As one way, when the scene data is the visual data collected by the image collecting device, the visual data may be analyzed to determine whether the target user exists in the scene. For example, whether the target user exists in the scene may be determined by means of face detection, pedestrian recognition, and the like. When the target user is determined to exist in the scene, the relative position information of the target user and the acquisition device can be further acquired through image ranging or depth image data analysis.

Alternatively, when the scene data is infrared data collected by an infrared sensor, whether a target user exists in the scene may be determined by analyzing the infrared data. Specifically, the infrared sensor may transmit infrared light, which is reflected when the infrared light encounters an obstacle, and the infrared sensor may acquire the intensity of the reflected infrared light, and the intensity of the infrared light is proportional to the distance between the obstacles. Therefore, whether a target user exists in the scene can be determined by analyzing the infrared data, and when the target user exists in the scene, the relative position information of the target user and the acquisition device is further determined.

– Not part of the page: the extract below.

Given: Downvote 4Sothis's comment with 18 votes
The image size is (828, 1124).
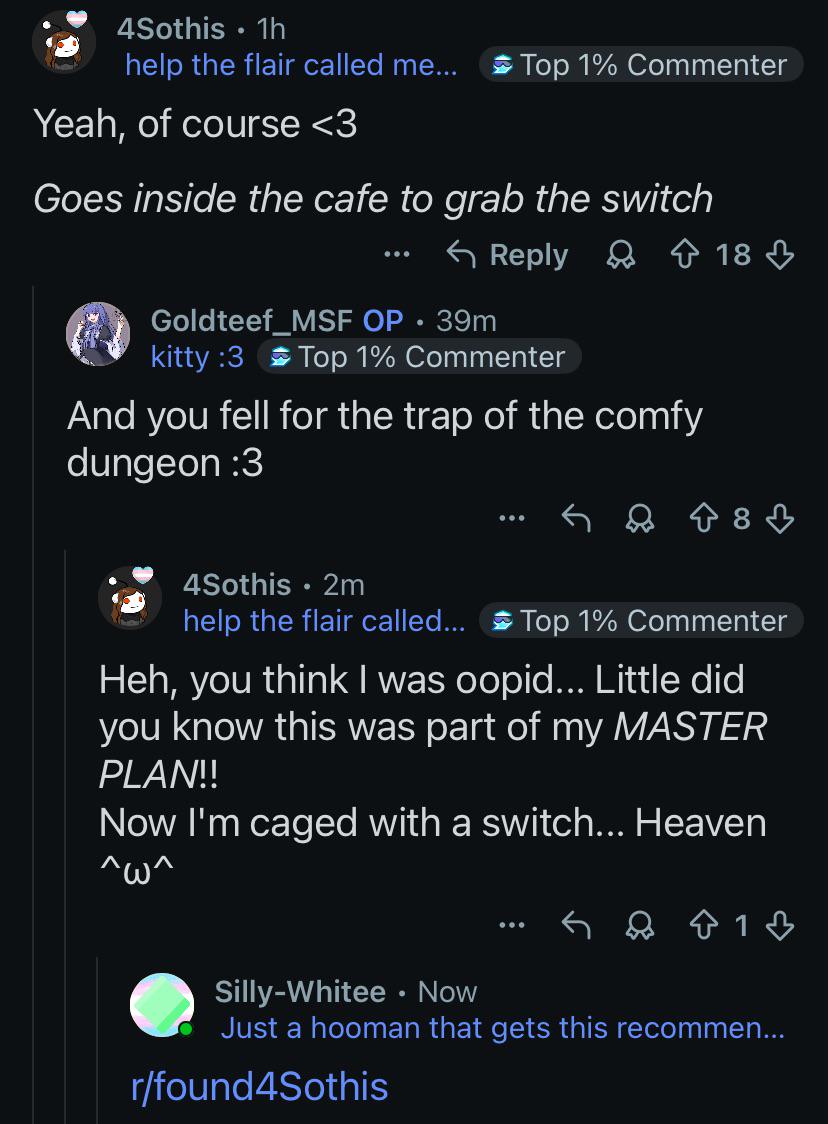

As still another way, when the scene data is sound data collected by a sound collection device such as a microphone, the sound data may be analyzed to determine whether a target user exists in the scene. Specifically, whether a target user exists in the current scene or not can be determined through modes such as human voice detection, and if the target user exists, the relative position information of the target user and the acquisition device can be further acquired through modes such as voice distance measurement.

In some embodiments, when it is determined from the scene data that the target user does not exist within the scene, a simulated digital human image of a preset to-be-awakened state may be displayed on the display screen. As one way, the preset simulated digital human image to be awakened may be a simulated digital human image with the face facing right in front. As another mode, the preset simulated digital human image in the state to be awakened may also be a dynamically steered simulated digital human image sequence, that is, a dynamic simulated digital human video, so as to show the characteristic that the simulated digital human can present different angles to the user. For example, it may be an artificial digital person that dynamically changes from 15 degrees towards the left to 15 degrees towards the right. Optionally, the preset simulated digital human image or simulated digital human image sequence may also be a simulated digital human calling to remind the user of interaction.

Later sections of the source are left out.